第7章 復讐の日
「…復讐だ。」
男は憤りを含んだ声でそう呟き、最後に私を見た。
私も殺される…そう思ったが、何故か男は私には何もせずにその場から立ち去った。
「…あの時の男が、黒川さん…?」
「思い出したか。」
「最初から全部知ってて私に声かけたの?」
「いや、最初はまさかお前が明智政樹の娘だとは思わなかった。」
「じゃあどうして…いつから?いつから知ってたの!?」
「お前から色々話を聞く内に疑い始めた。8年前に両親を亡くし、12月24日が誕生日…偶然にしては妙だと思った。

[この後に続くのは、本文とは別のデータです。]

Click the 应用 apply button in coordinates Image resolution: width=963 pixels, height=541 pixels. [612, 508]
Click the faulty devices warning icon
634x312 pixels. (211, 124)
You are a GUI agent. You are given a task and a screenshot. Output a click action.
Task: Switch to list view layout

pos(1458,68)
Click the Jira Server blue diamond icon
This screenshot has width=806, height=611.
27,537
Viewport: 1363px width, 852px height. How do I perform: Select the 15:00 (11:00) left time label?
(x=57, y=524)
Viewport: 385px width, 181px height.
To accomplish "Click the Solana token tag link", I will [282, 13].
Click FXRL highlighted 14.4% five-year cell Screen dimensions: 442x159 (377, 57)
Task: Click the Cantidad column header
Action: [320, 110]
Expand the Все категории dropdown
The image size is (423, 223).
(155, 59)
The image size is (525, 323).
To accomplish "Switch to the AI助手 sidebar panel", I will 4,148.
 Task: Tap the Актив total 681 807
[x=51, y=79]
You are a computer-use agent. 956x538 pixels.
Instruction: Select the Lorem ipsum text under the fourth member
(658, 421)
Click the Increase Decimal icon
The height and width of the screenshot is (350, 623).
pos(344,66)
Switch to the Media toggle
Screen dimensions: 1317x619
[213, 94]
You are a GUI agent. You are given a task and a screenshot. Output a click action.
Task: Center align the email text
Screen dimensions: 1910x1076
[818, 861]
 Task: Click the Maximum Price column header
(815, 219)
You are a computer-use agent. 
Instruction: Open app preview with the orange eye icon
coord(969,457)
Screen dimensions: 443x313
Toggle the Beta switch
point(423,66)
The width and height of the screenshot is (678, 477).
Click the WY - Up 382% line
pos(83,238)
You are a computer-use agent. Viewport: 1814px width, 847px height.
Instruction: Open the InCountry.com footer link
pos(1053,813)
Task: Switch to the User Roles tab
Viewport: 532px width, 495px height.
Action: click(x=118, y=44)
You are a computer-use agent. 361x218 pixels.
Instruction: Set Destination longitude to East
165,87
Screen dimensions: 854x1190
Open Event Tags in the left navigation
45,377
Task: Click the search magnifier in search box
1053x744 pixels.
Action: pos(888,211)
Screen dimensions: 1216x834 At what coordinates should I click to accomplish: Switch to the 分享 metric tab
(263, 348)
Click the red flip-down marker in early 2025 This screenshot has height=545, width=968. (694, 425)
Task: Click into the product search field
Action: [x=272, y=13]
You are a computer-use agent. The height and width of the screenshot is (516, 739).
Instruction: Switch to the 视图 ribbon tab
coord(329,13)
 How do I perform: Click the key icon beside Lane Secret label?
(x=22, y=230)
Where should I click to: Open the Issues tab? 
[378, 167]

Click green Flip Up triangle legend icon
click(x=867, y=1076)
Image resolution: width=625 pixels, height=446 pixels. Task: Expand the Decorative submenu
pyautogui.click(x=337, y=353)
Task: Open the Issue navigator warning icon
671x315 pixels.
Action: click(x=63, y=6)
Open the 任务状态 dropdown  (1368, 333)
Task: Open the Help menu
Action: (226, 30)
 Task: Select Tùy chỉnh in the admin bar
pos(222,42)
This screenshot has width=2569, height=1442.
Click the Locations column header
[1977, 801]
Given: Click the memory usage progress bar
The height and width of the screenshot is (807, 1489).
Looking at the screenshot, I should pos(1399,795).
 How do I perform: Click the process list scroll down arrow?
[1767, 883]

お前から夢の話と苗字を聞いた時、俺の中でほぼ確信に変わった。一応お前の過去も調べさせてもらったよ。当時のショックで記憶を無くしたお前に周りの人間が両親の死因は事故死と教えたらしいね。」
黒川さんが私の両親を殺した。
原因はお父さんにあるが、関係のないお母さんまで殺した。
「どうしてお母さんまで殺したの?どうして私だけ生かしたの!!」
どうせなら、一緒に殺してほしかった。
「…まだ子どもだったから生かした。それだけだよ。」
「なんでもっと早く言ってくれなかったの?なんでわざわざ今日言うの…っ。」
「今日だから、言ったんだよ。」
黒川さんは私の目の前に立ち、私の手に拳銃を握らせた。
「お前から全てを奪った俺が憎いだろ?」
黒川さんは私の手を掴んで拳銃を自分の胸に突き付けた。
「俺の復讐はあの日終わった。今度はお前の番だ。俺を殺せ。」
黒川さんは本気でそう言った。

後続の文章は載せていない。